Dominantseptakkorde werden im Jazz gerne als V7/9/13 gespielt, ein typisches Voicing sähe also so aus: 

Dieses Voicing enthält Grundton (G), Terz (H), Septim (F), None (A) und Dreizehn (E).  Als Skala würde man über diesem Akkord normalerweise G-Mixolydisch spielen, also die C-Dur Tonleiter bei G angefangen. Oder vereinfacht gesagt: alle weißen Tasten. Allerdings gibt es auch hier wieder zwei Töne, die nicht ganz so gut zum Voicing passen, nämlich das C (reibt sich mit dem H) und das F (reibt sich mit dem E). Lassen wir diese Töne weg, landen wir … bei der E-Moll Pentatonik.

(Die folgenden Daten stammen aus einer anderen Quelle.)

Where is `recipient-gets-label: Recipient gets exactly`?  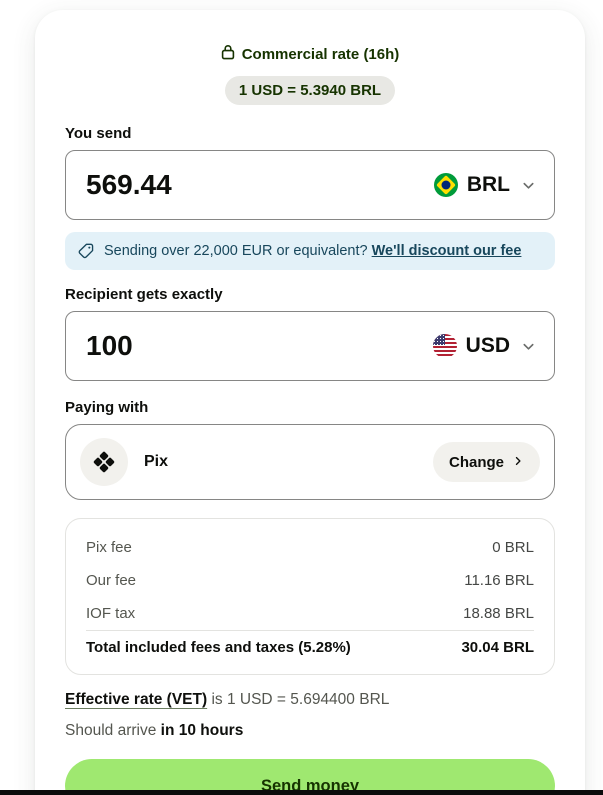
recipient-gets-label: Recipient gets exactly is located at coordinates (144, 294).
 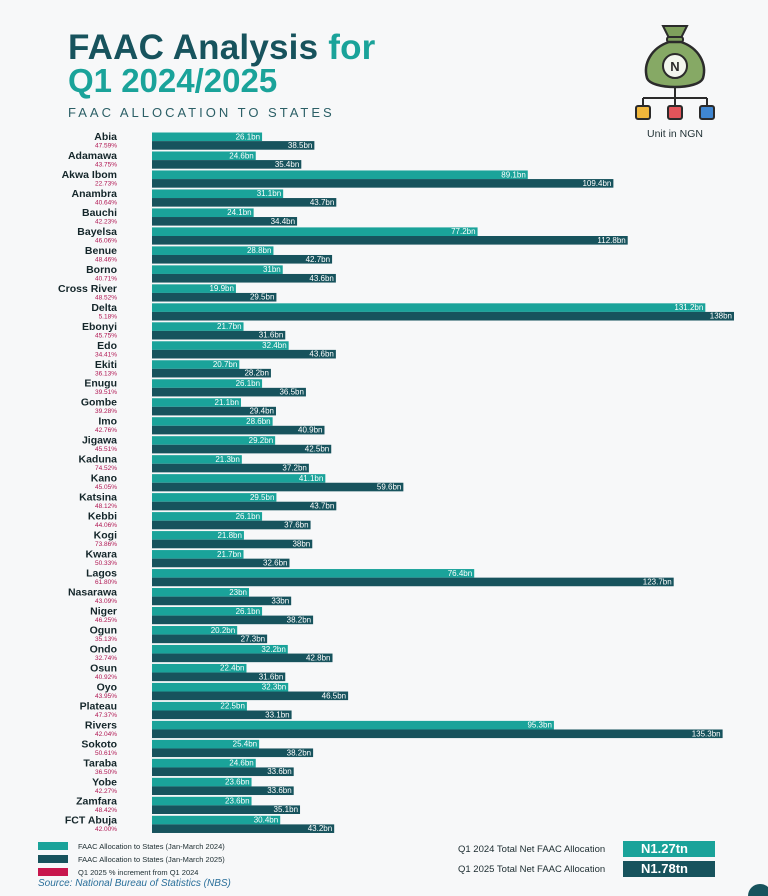 What do you see at coordinates (229, 392) in the screenshot?
I see `bar-2025-enugu` at bounding box center [229, 392].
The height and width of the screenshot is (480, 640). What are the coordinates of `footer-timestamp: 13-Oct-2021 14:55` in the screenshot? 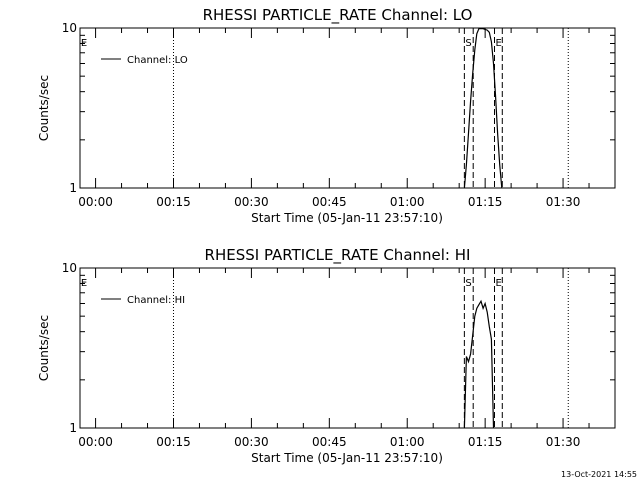 It's located at (599, 474).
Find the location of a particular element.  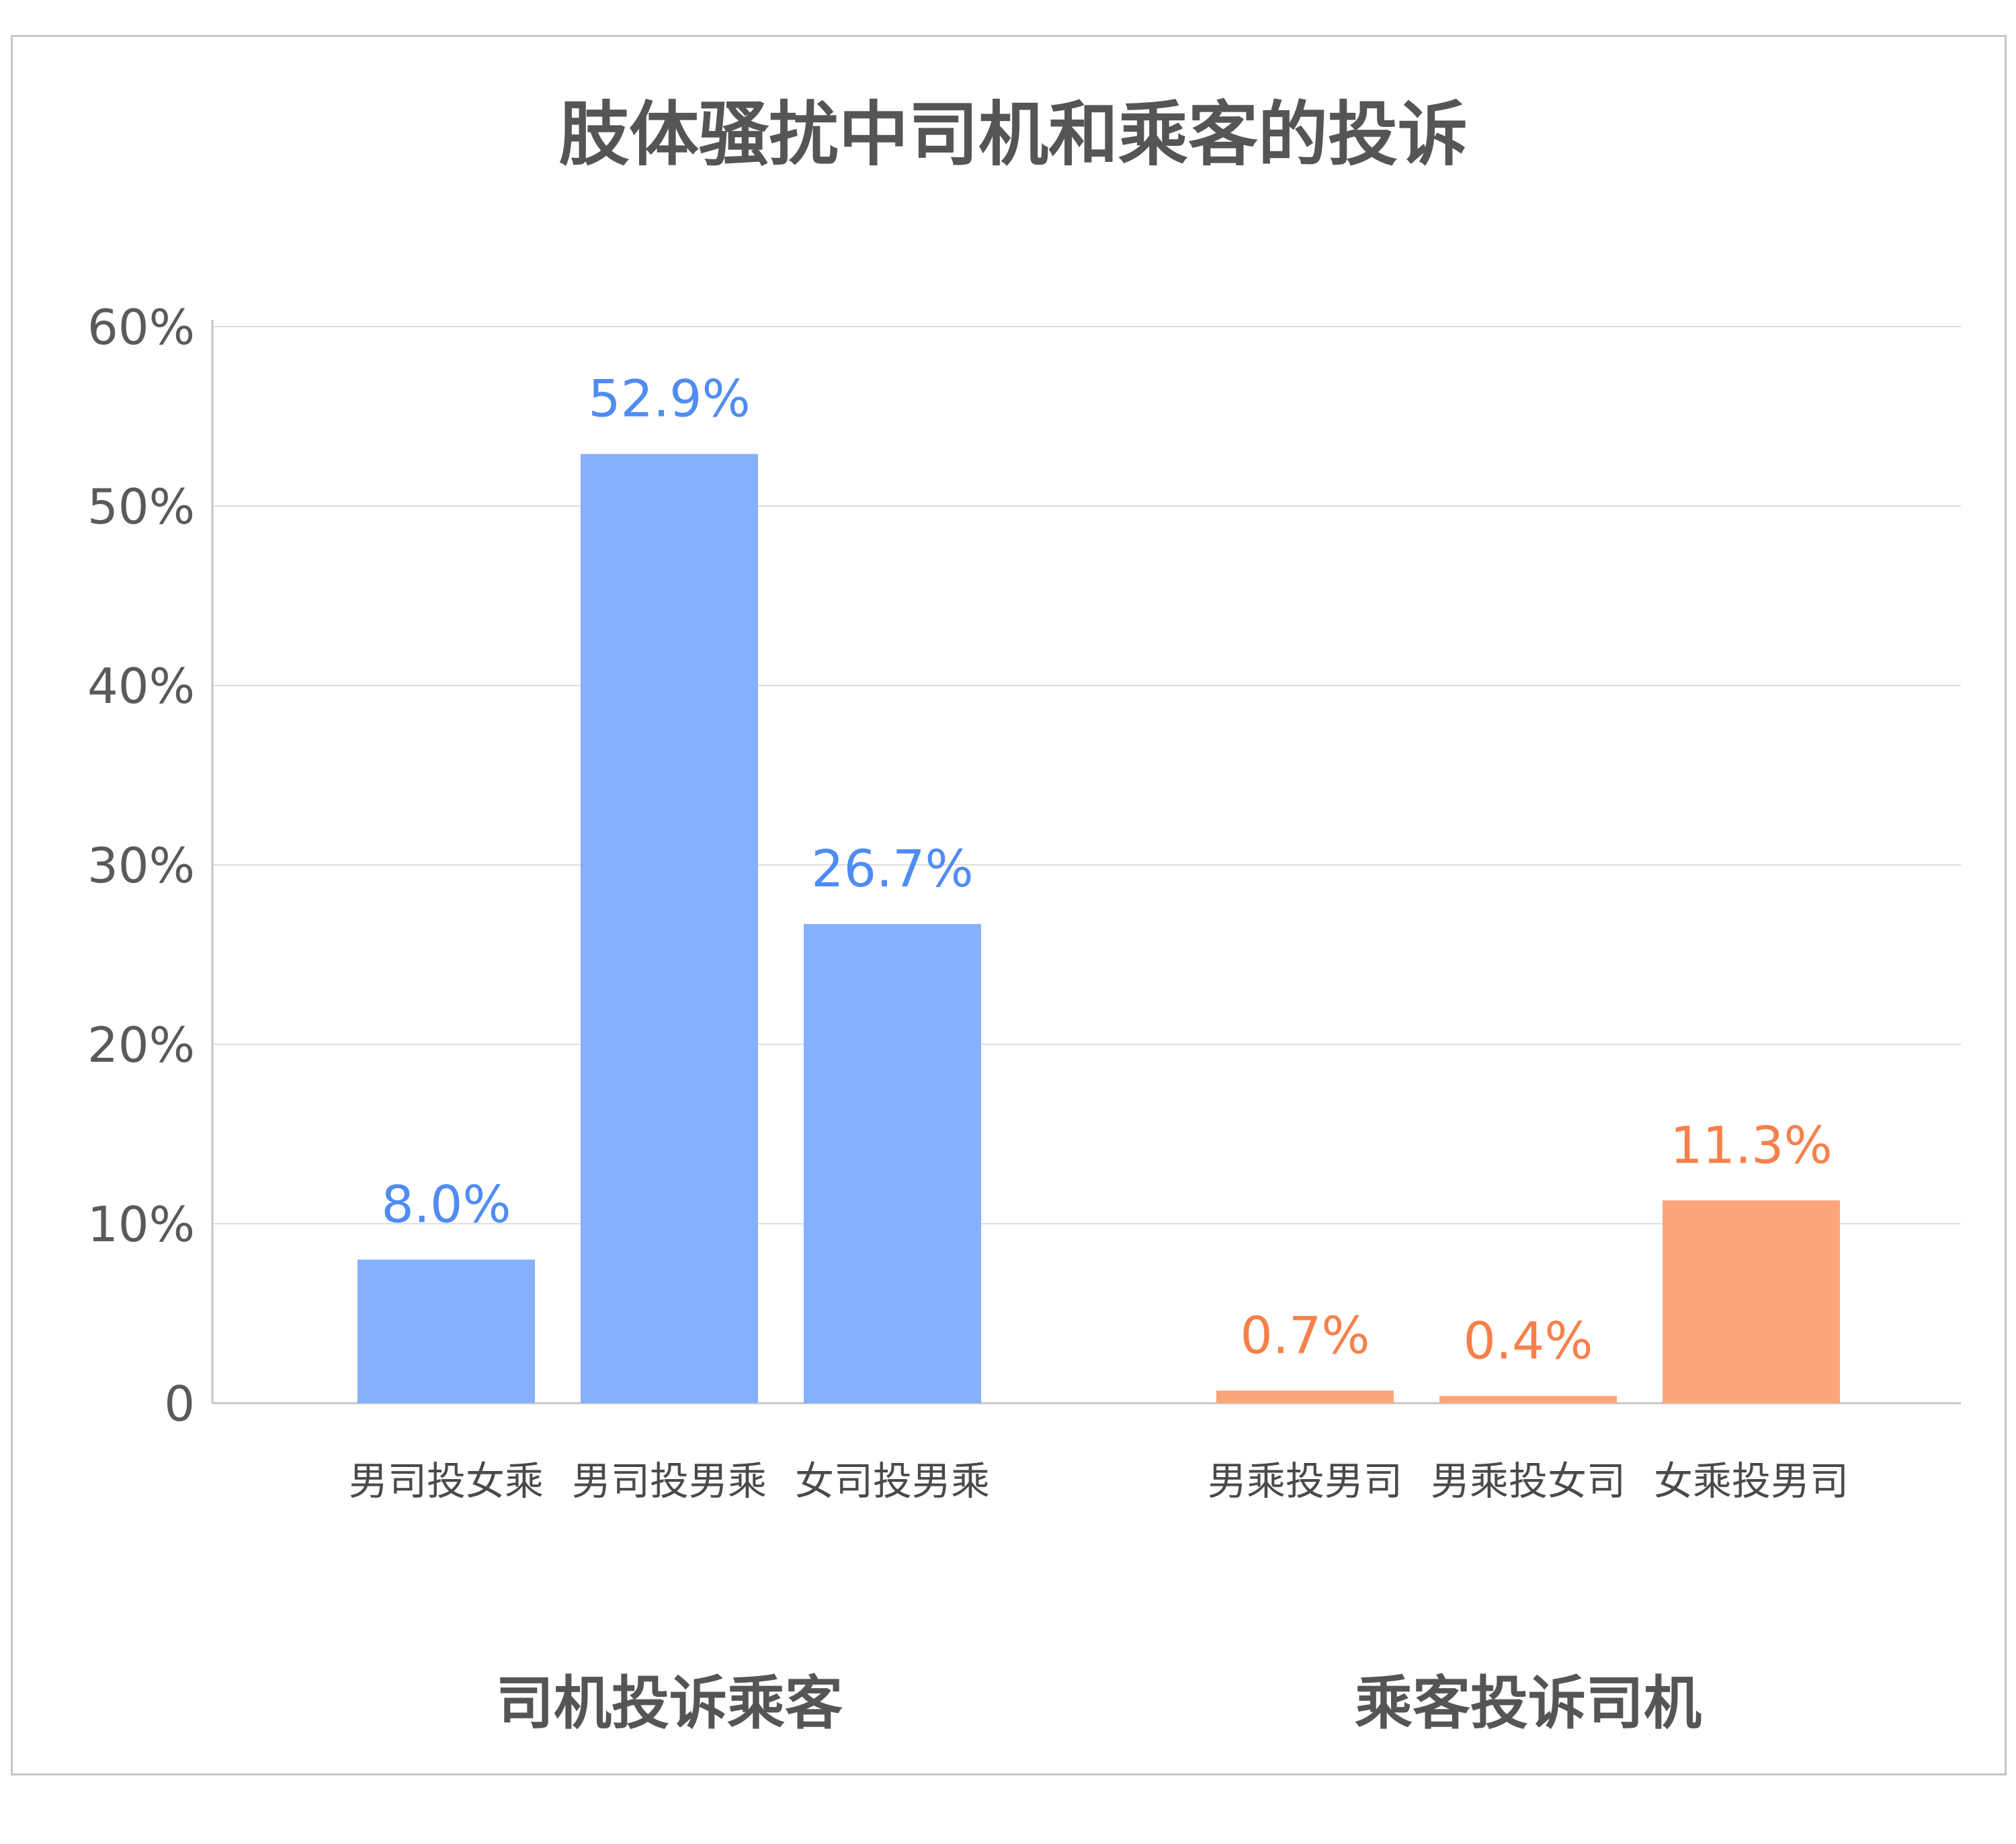

data-label: 11.3% is located at coordinates (1751, 1145).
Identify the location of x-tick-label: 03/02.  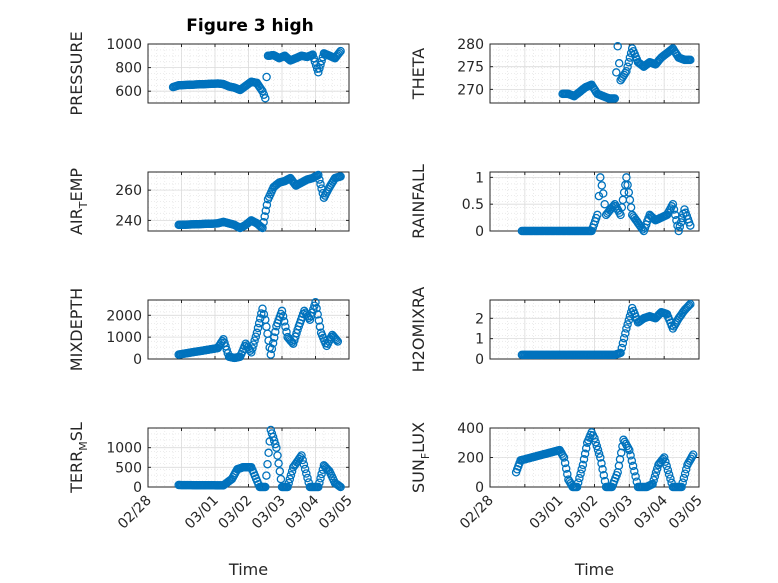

Regel: Wir merken uns also: Über einem V7/13 können wir die Moll-Pentatonik nutzen, die auf der 6. Stufe der G-Mixolydischen Skala liegt. G-Mixo: G A H C D E F G

Nehmen wir jetzt alle unsere Erkenntnisse zusammen, kommen wir für eine II-V-I in C zu folgendem Ergebnis:

über Dm7/9 die A-Moll Pentatonik
über G7/13 die E-Moll Pentatonik
über Cmaj7 auch die E-Moll Pentatonik

Damit du die Chance bekommst, dich von der Schlagkräftigkeit der Konzepte zu überzeugen, hier wieder ein paar Beispielphrasen:

AUFGABE: Spiele die Beispielphrasen in verschiedenen Tonarten und erfinde auch eigene Varianten.

TIPP: Wie man mit Pentatoniken über alterierten Akkorden spielen kann, habe ich ja schon in meinem letzten Workshop im Abschnitt „alterierte Zwischendominanten“ erklärt. Solltest du den Workshop verpasst haben, hier der Link auf die entsprechende Seite.

So, das war’s erst einmal zum Thema „geliftete“ Bluestonleiter. Im nächsten Teil meiner Masterclass beschäftigen wir uns eingehender mit chromatischen Umspielungen. Bis dann!